Communication in Data Centers¶
To understand the challenges facing data center transport protocols, we first describe a common application structure, Partition/Aggregate, that motivates why latency is a critical metric in data centers. We measure the synchronized and bursty traffic patterns that result from these application structure, and identify three performance impairments these patterns cause.
为理解数据中心传输协议所面临的挑战,我们首先描述一种常见的应用结构——“分区/聚合”(Partition/Aggregate),它揭示了为何延迟是数据中心的一个关键性能指标。我们测量了由这种应用结构所产生的同步且突发的流量模式,并识别了这些模式所导致的三个性能损伤问题。
Partition/Aggregate¶
The Partition/Aggregate design pattern shown in Figure 2 is the foundation of many large scale web applications. Requests from higher layers of the application are broken into pieces and farmed out to workers in lower layers. The responses of these workers are aggregated to produce a result. Web search, social network content composition, and advertisement selection are all based around this application design pattern. For interactive, soft-real-time applications like these, latency is the key metric, with total permissible latency being determined by factors including customer impact studies [21]. After subtracting typical Internet and rendering delays, the “backend” part of the application is typically allocated between 230-300ms. This limit is called an all-up SLA.
Many applications have a multi-layer partition/aggregate pattern workflow, with lags at one layer delaying the initiation of others.

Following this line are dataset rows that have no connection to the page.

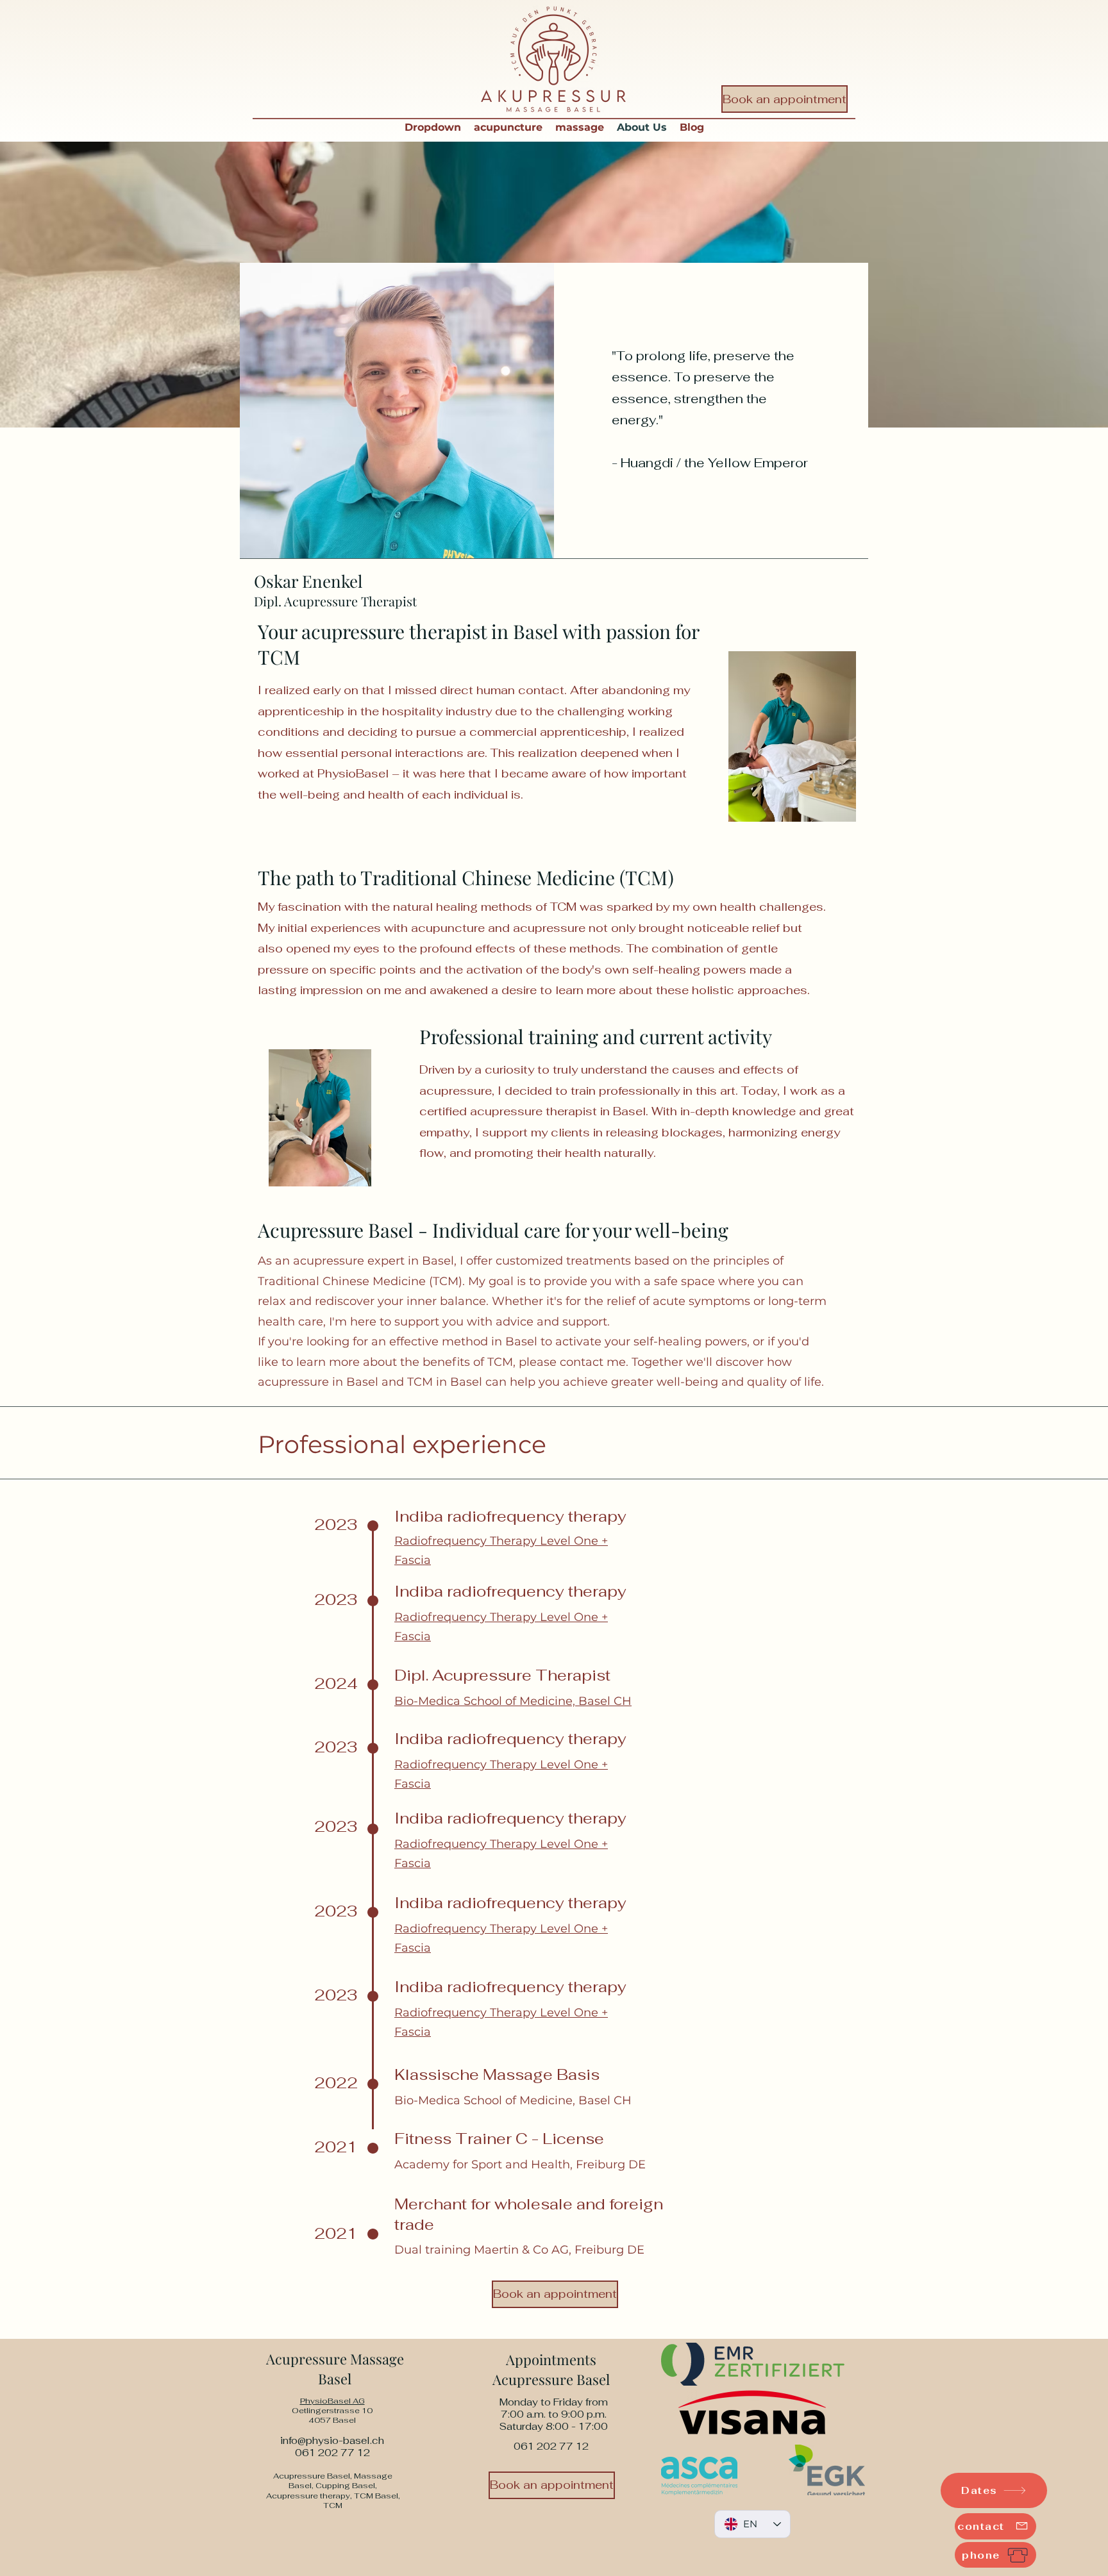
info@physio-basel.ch (332, 2440)
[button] (432, 127)
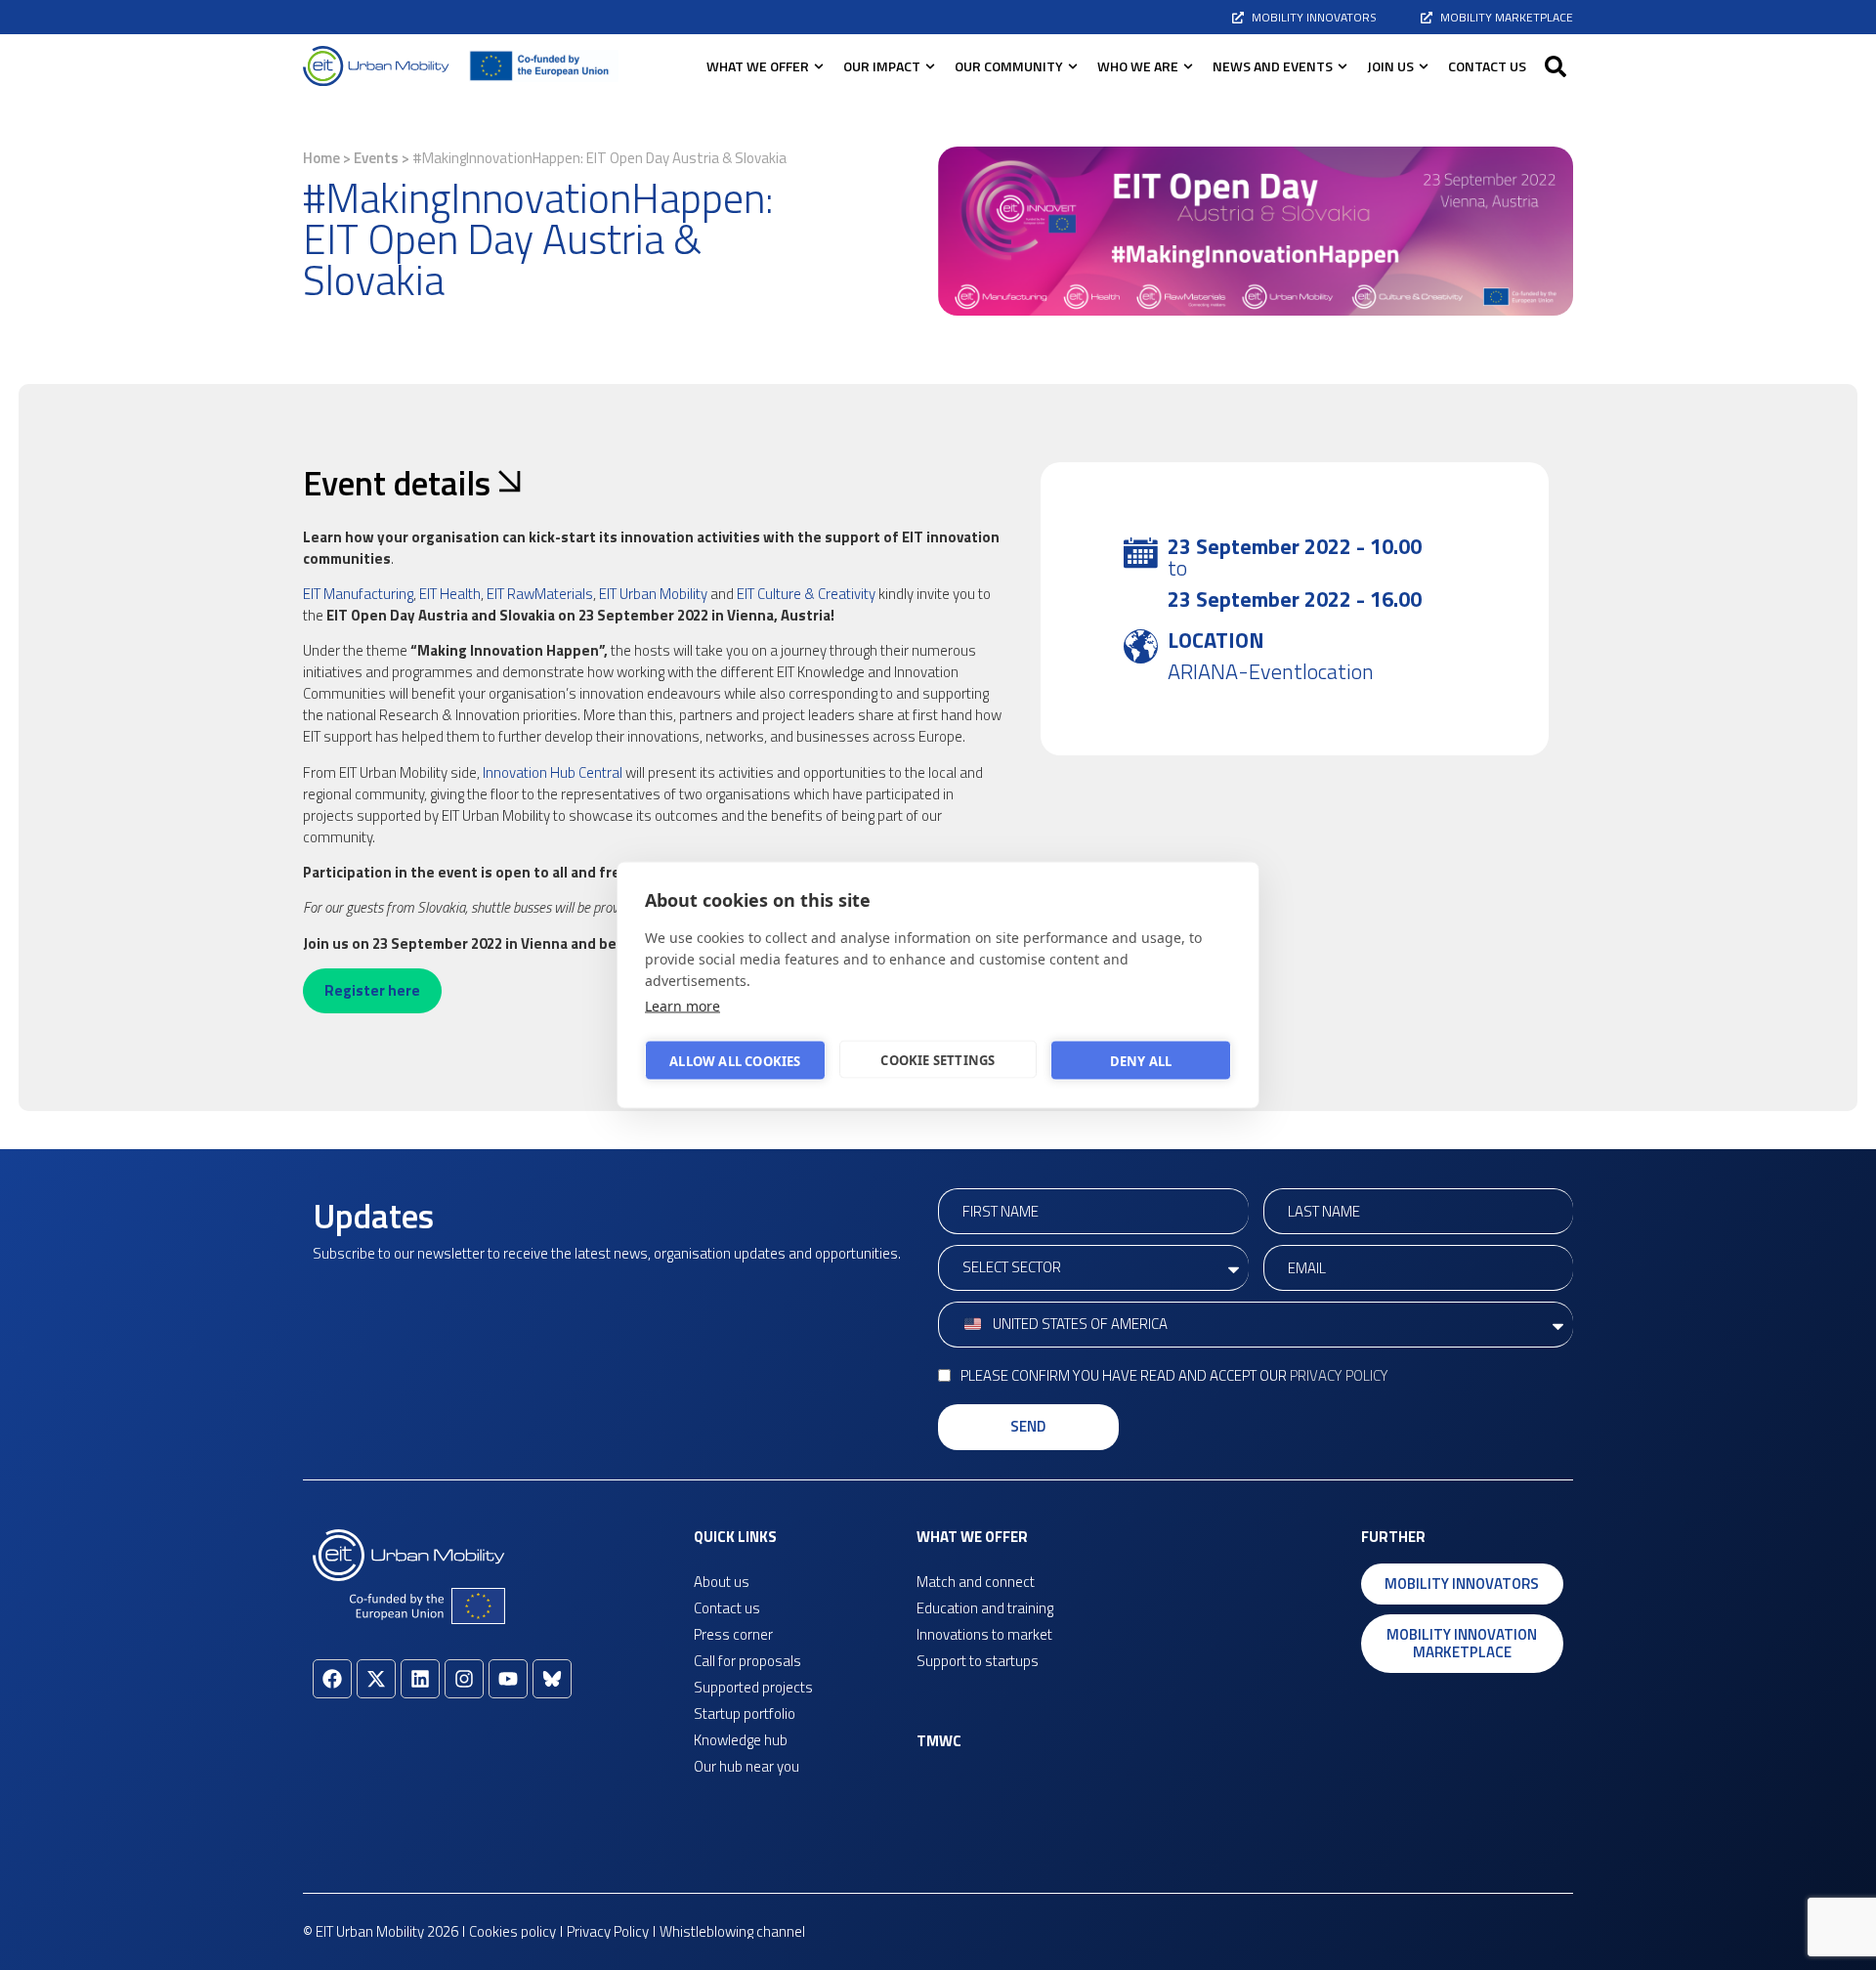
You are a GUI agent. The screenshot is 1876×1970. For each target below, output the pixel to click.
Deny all (1141, 1060)
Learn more (682, 1006)
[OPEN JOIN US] (1423, 66)
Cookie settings (937, 1059)
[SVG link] (376, 66)
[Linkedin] (420, 1678)
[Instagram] (464, 1678)
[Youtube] (508, 1678)
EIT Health (450, 593)
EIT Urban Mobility (653, 593)
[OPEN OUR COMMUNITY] (1073, 66)
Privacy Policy (1339, 1375)
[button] (1555, 66)
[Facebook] (332, 1678)
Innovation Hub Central (552, 772)
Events (376, 158)
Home (321, 158)
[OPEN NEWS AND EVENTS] (1342, 66)
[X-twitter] (376, 1678)
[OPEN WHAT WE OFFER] (819, 66)
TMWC (939, 1741)
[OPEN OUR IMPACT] (930, 66)
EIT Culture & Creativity (804, 593)
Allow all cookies (734, 1060)
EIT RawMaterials (540, 593)
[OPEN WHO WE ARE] (1188, 66)
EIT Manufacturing (358, 593)
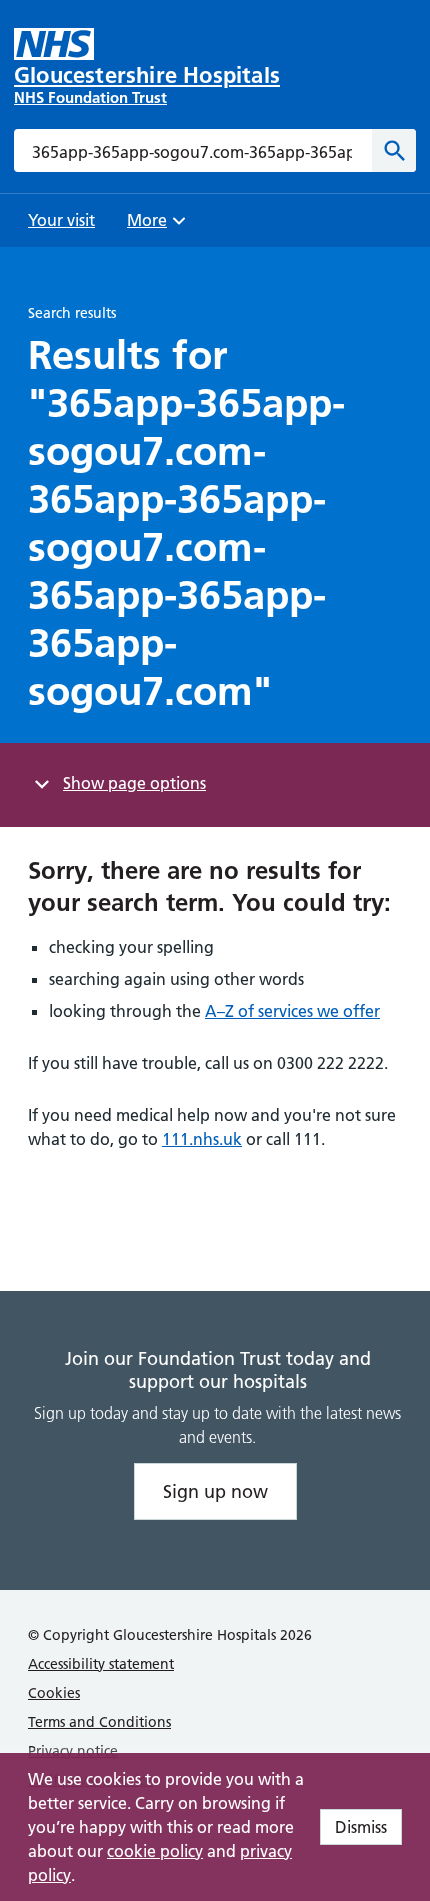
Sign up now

Further, answering a request may require iteratively invoking the pattern, with an aggregator making serial requests to the workers below it to prepare a response (1 to 4 iterations are typical, though as many as 20 may occur). For example, in web search, a query might be sent to many aggregators and workers, each responsible for a different part of the index. Based on the replies, an aggregator might refine the query and send it out again to improve the relevance of the result. Lagging instances of partition/aggregate can thus add up to threaten the all-up SLAs for queries. Indeed, we found that latencies run close to SLA targets, as developers exploit all of the available time budget to compute the best result possible.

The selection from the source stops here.